Wilson Witzel teve um domingo assombrosamente normal. Plugou-se às redes sociais antes do nascer do Sol. Às 5h, postou um "parabéns" à cidade de São Gonçalo, que faz aniversário de 129 anos. Celebrou o Dia Mundial Sem Carro. "Eu apoio essa iniciativa por um mundo sem poluição." E pendurou nas redes uma foto na qual aparece de costas ao lado de uma de suas filhas. "Minha filha, Beatriz, faz hoje a prova de ingresso para o Colégio Militar", anotou na legenda.

Beatriz Witzel, 11, é apenas três anos mais velha do que Ágatha Félix, 8, a menina que foi morta por um tiro de fuzil, quando estava com sua mãe numa Kombi, durante operação policial no Complexo do Alemão. Executada na noite de sexta-feira, Ágatha foi sepultada neste domingo. Embora já fossem decorridos quase três dias da tragédia, o governador fluminense manteve em relação ao tema um silêncio tumular.

★ ★ ★ ★ ★

== Tarefa solicitada A ==
No texto sobre o domingo de Wilson Witzel, que prova a filha Beatriz prestava naquele dia?
== Tarefa solicitada B ==
Dê continuidade ao texto sobre o domingo de Wilson Witzel, começando após a última frase apresentada.

★ ★ ★ ★ ★

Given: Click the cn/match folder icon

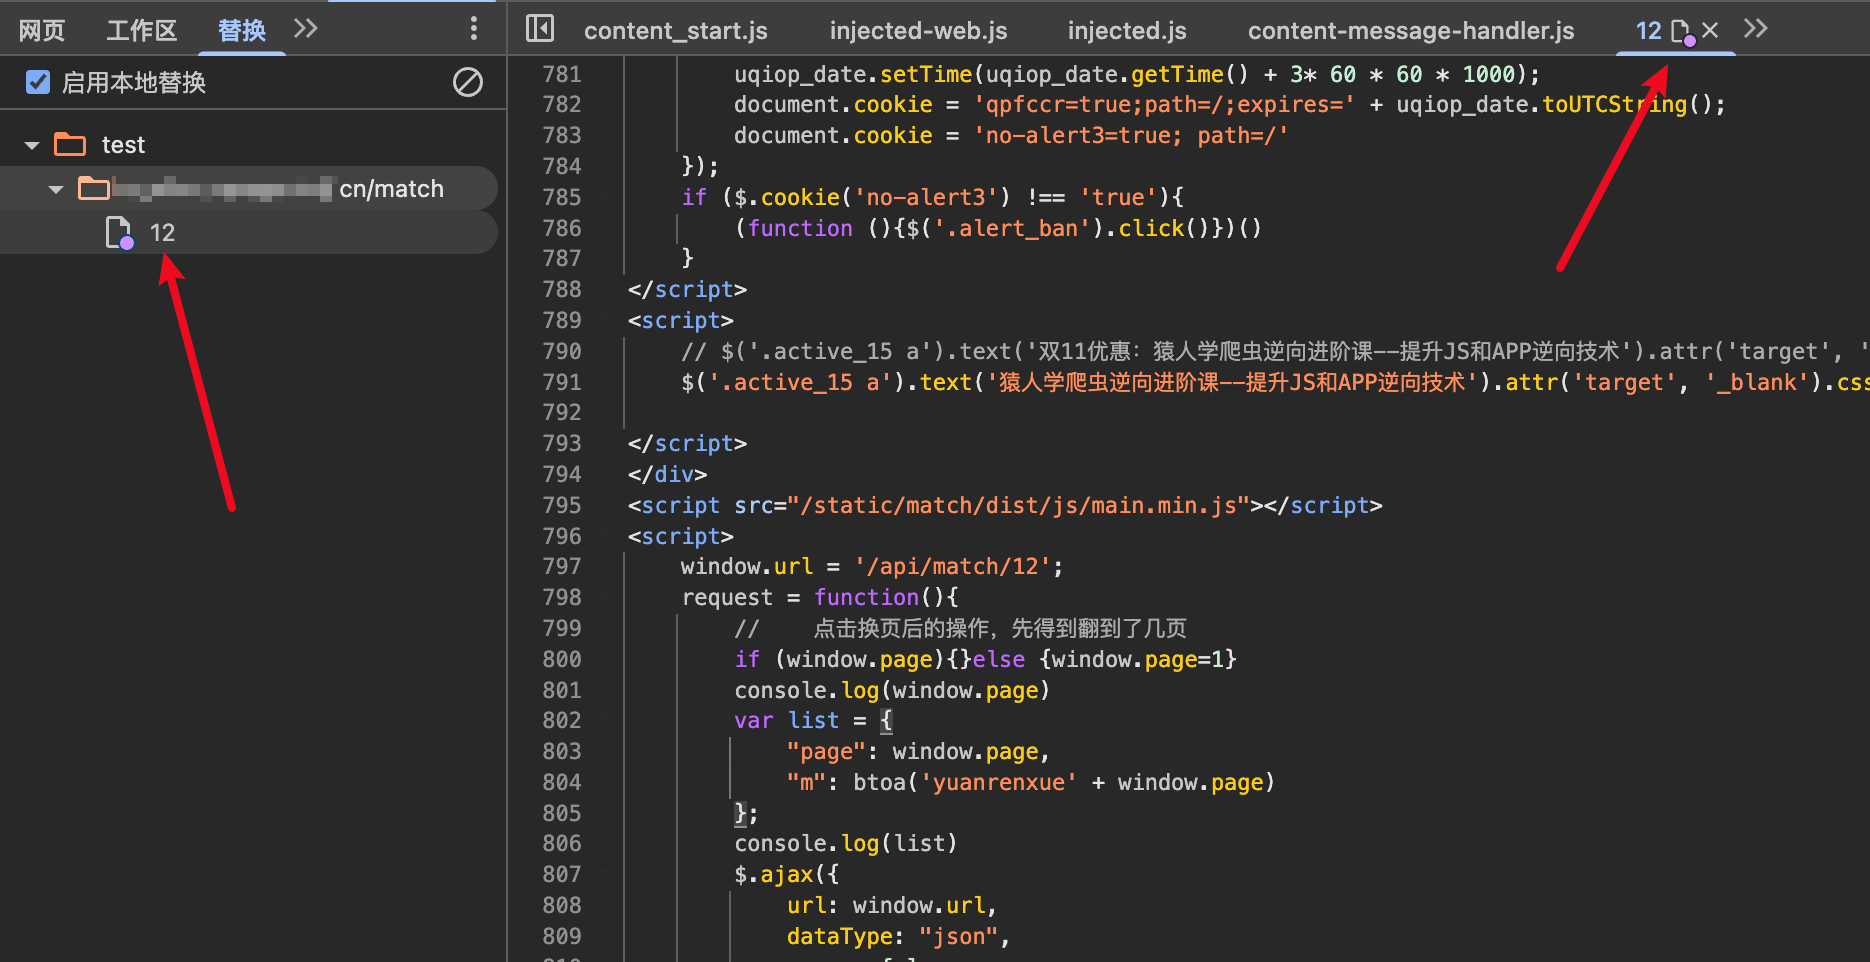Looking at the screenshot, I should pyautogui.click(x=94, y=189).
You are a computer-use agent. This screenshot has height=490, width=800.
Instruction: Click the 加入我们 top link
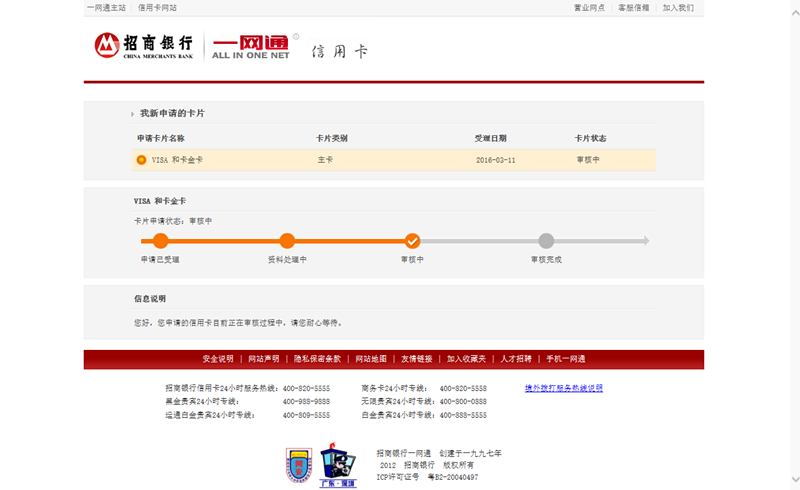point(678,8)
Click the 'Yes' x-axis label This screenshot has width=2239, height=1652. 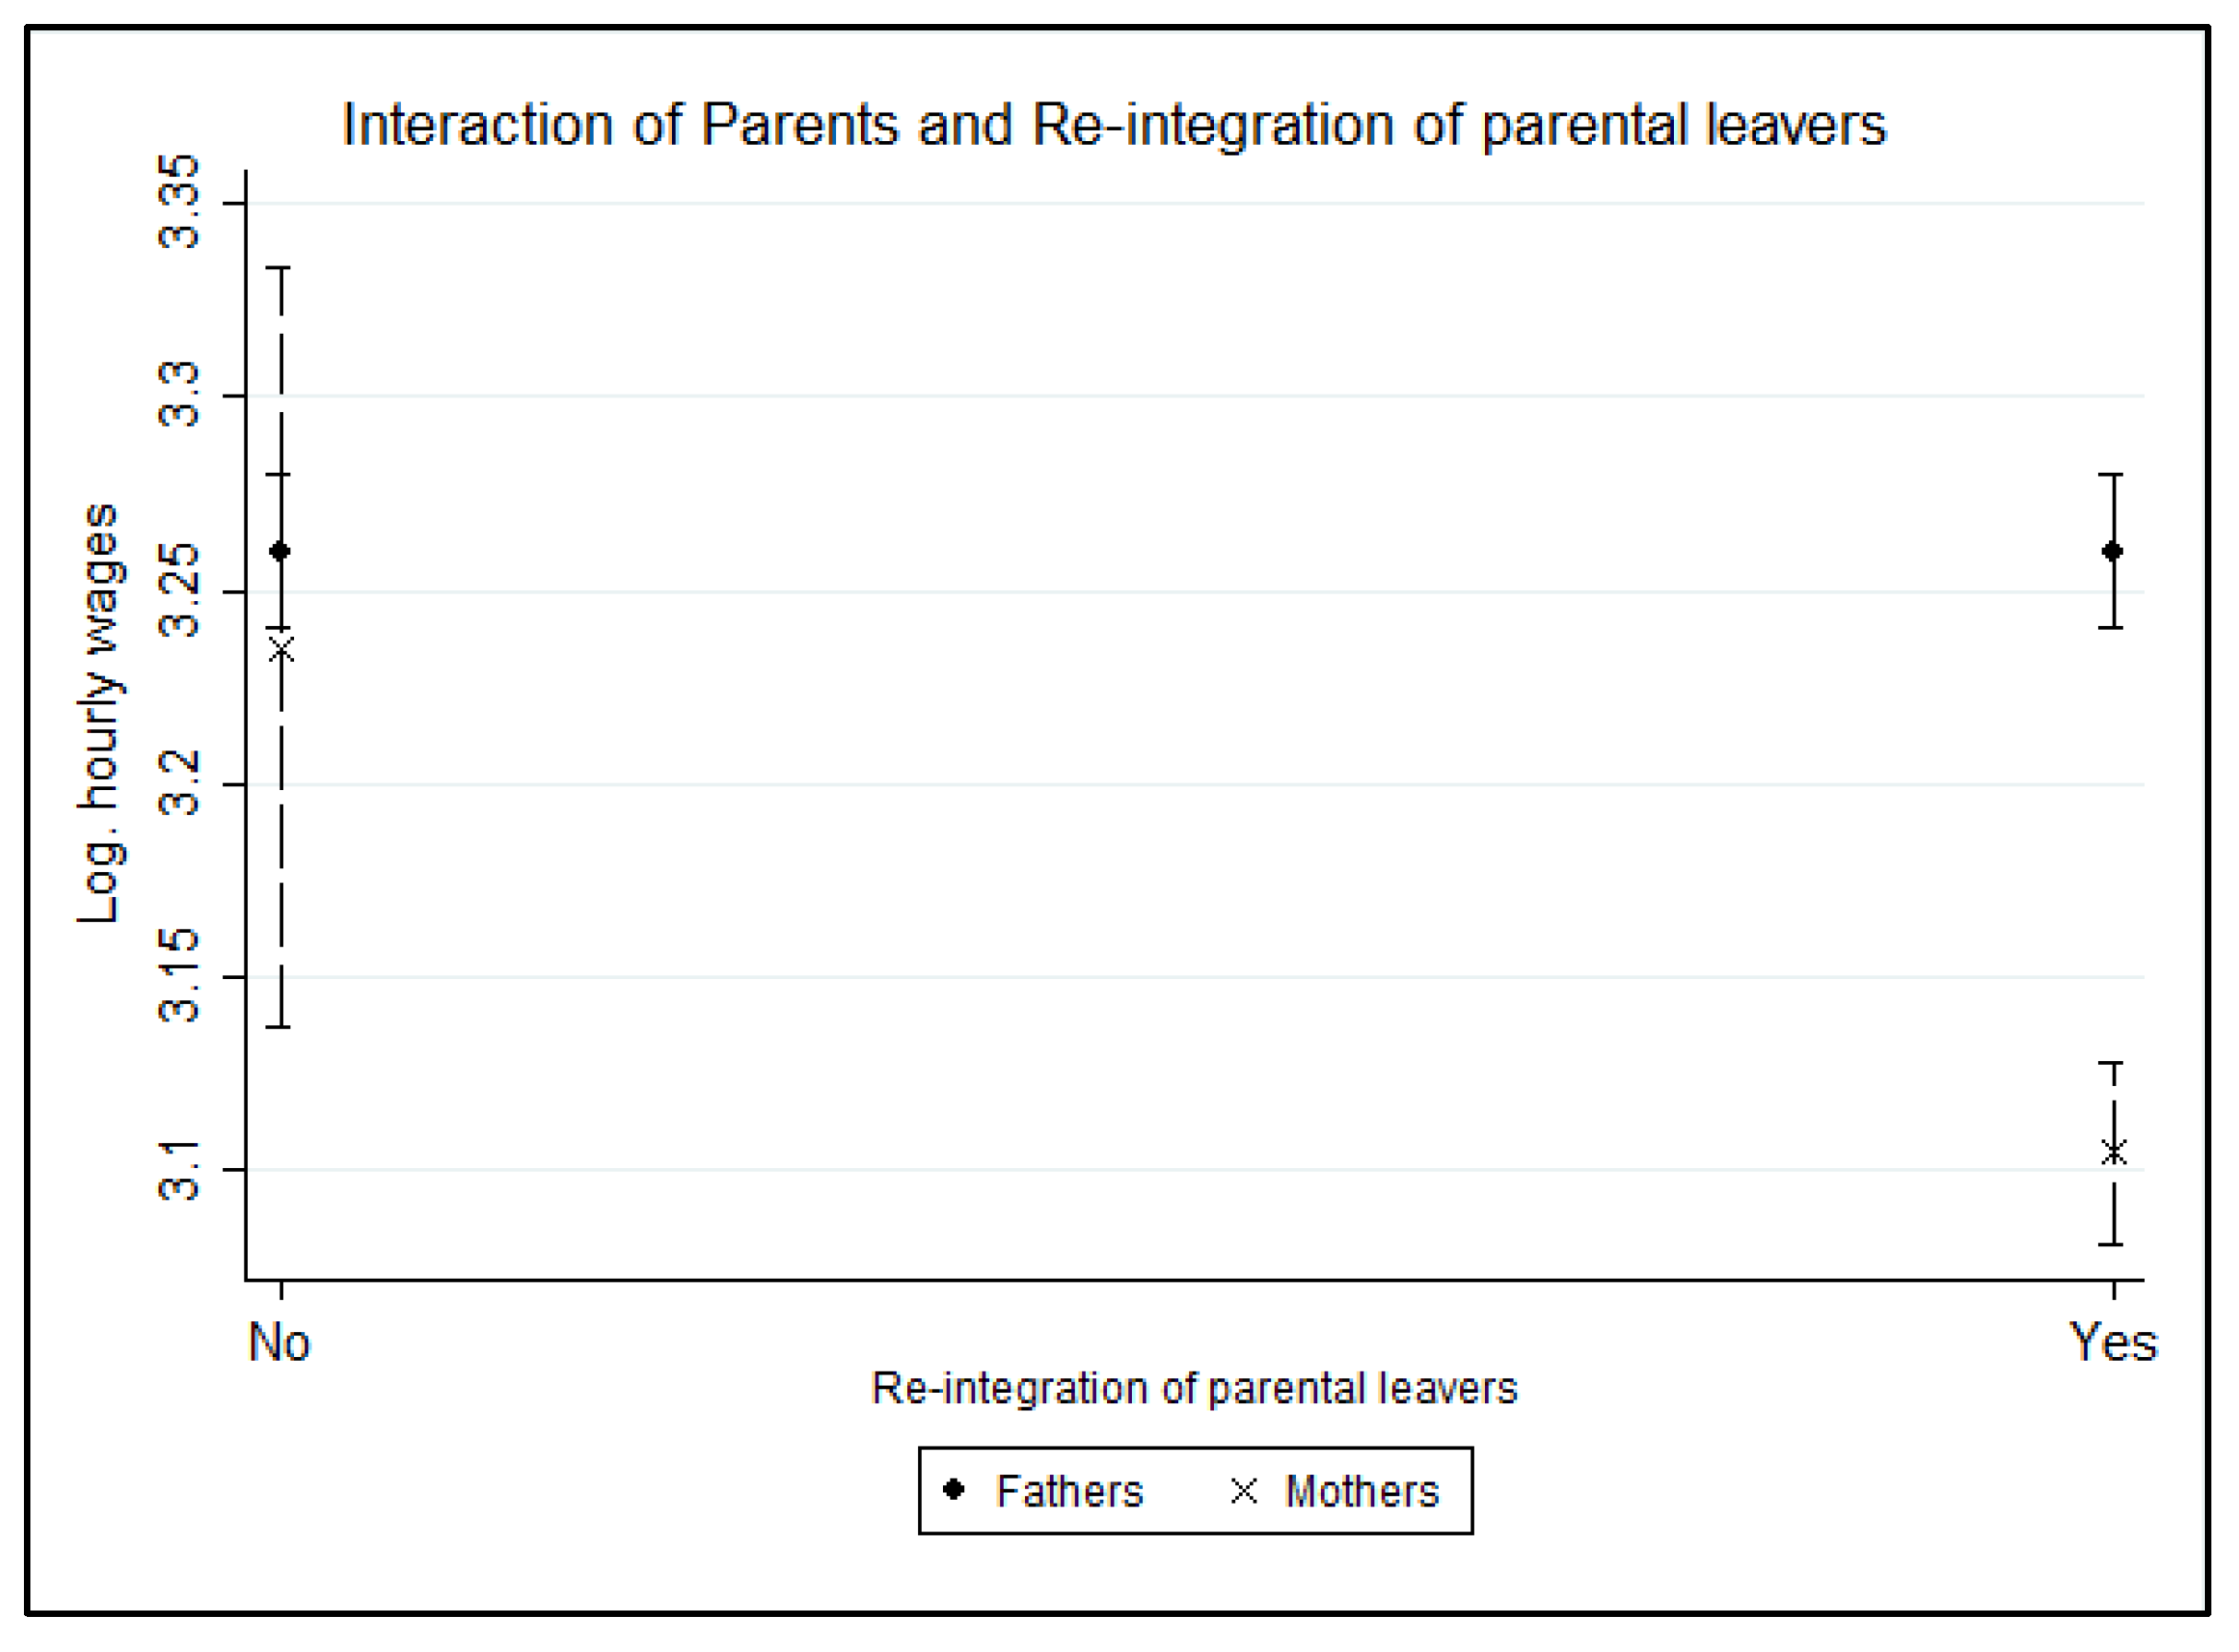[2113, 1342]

★ ★ ★ ★ ★

== Resposta correta A ==
A prova de ingresso para o Colégio Militar.

== Resposta correta B ==
Por uma trapaça do destino, Ágatha foi conduzida à cova por sua família no mesmo dia em que o pai de Beatriz levou-a para a escola. Produziu-se um incômodo contraste entre o domingo normal de Witzel e a anormalidade decorrente da política de segurança baseada no lema do "tiro na cabecinha". A execução de mais uma alma inocente, de fulgurante jovialidade, é um acontecimento do tipo que fere a rotina como uma lâmina fria, fazendo o cotidiano escapar do controle.

Ignore-se por um instante o tiro que matou Ágatha, e fixe-se a atenção no que aconteceu antes e depois do disparo. Antes, Witzel consolidou-se como narrador de uma nova era. Disse coisas assim: "A polícia vai fazer o correto: vai mirar na cabecinha e… fogo!" Ou assim: "Cova, a gente cava." Ou ainda: "Criminosos serão combatidos e caçados nas comunidades." Depois, o silêncio.

Banalizou-se o noticiário sobre policiais entrando em bairros onde moram pessoas pobres, confrontando-se com bandidos e matando "suspeitos". Em três casos extremos, abateram-se, por exemplo, suspeitos de portar armas e drogas. Um carregava uma furadeira. Outro, um guarda-chuva. Um terceiro levava na mochila um par de chuteiras, uma sandália de dedo e R$ 85,00. Tudo isso antes do tiro que transfixou o corpo de Ágatha. Depois, o silêncio de Witzel.

Pode-se imaginar que o governador não tenha perdido a loquacidade no ambiente familiar. Cercada de guarda-costas, Beatriz chegou da escola. E o pai-governador decerto perguntou: "Como foi a prova, minha querida?" A menina talvez tenha respondido: "Acho que fui bem, papai". Esse é um tipo de diálogo banal que os familiares de Ágatha jamais poderão travar.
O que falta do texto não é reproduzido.